◆ Requirement ◆
Copy the data entries below line for line, with no changes.

Data entries:
┌────────

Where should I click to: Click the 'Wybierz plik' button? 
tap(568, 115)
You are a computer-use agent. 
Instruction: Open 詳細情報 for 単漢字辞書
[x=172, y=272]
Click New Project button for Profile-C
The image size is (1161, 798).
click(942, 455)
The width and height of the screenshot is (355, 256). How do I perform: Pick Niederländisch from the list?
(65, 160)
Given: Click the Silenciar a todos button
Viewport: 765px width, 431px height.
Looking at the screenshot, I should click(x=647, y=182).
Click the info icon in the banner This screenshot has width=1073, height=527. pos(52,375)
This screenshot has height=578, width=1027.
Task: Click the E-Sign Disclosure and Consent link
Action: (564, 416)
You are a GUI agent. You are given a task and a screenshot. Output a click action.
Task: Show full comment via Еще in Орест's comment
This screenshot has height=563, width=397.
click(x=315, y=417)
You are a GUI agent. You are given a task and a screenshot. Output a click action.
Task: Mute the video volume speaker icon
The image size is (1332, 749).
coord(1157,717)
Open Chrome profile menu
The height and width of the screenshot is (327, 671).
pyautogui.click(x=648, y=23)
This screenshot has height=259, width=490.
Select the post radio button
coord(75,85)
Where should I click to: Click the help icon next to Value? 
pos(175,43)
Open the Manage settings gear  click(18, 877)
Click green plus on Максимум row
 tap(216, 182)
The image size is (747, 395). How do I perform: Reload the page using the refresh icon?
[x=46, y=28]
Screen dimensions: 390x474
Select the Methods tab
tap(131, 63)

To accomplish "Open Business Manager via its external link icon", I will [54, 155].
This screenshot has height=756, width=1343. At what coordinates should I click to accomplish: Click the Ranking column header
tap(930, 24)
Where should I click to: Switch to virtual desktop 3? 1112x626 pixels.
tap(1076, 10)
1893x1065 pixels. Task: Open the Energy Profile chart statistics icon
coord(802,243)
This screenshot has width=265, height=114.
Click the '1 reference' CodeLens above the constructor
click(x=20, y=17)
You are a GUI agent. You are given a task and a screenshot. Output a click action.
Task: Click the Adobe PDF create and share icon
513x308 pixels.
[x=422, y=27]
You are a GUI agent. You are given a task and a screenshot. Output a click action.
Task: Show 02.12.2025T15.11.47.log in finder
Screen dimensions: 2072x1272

└────────

◆ The output ◆
Where should I click to: Click the 'Wybierz plik' button? 
tap(568, 115)
You are a computer-use agent. 
Instruction: Open 詳細情報 for 単漢字辞書
[x=172, y=272]
Click New Project button for Profile-C
The image size is (1161, 798).
click(942, 455)
The width and height of the screenshot is (355, 256). How do I perform: Pick Niederländisch from the list?
(65, 160)
Given: Click the Silenciar a todos button
Viewport: 765px width, 431px height.
Looking at the screenshot, I should click(x=647, y=182).
Click the info icon in the banner This screenshot has width=1073, height=527. pos(52,375)
This screenshot has height=578, width=1027.
Task: Click the E-Sign Disclosure and Consent link
Action: (564, 416)
You are a GUI agent. You are given a task and a screenshot. Output a click action.
Task: Show full comment via Еще in Орест's comment
This screenshot has height=563, width=397.
click(x=315, y=417)
You are a GUI agent. You are given a task and a screenshot. Output a click action.
Task: Mute the video volume speaker icon
The image size is (1332, 749).
coord(1157,717)
Open Chrome profile menu
The height and width of the screenshot is (327, 671).
pyautogui.click(x=648, y=23)
This screenshot has height=259, width=490.
Select the post radio button
coord(75,85)
Where should I click to: Click the help icon next to Value? 
pos(175,43)
Open the Manage settings gear  click(18, 877)
Click green plus on Максимум row
 tap(216, 182)
The image size is (747, 395). How do I perform: Reload the page using the refresh icon?
[x=46, y=28]
Screen dimensions: 390x474
Select the Methods tab
tap(131, 63)

To accomplish "Open Business Manager via its external link icon", I will [54, 155].
This screenshot has height=756, width=1343. At what coordinates should I click to accomplish: Click the Ranking column header
tap(930, 24)
Where should I click to: Switch to virtual desktop 3? 1112x626 pixels.
tap(1076, 10)
1893x1065 pixels. Task: Open the Energy Profile chart statistics icon
coord(802,243)
This screenshot has width=265, height=114.
Click the '1 reference' CodeLens above the constructor
click(x=20, y=17)
You are a GUI agent. You are given a task and a screenshot. Output a click action.
Task: Click the Adobe PDF create and share icon
513x308 pixels.
[x=422, y=27]
You are a GUI agent. You are given a task and a screenshot. Output a click action.
Task: Show 02.12.2025T15.11.47.log in finder
Screen dimensions: 2072x1272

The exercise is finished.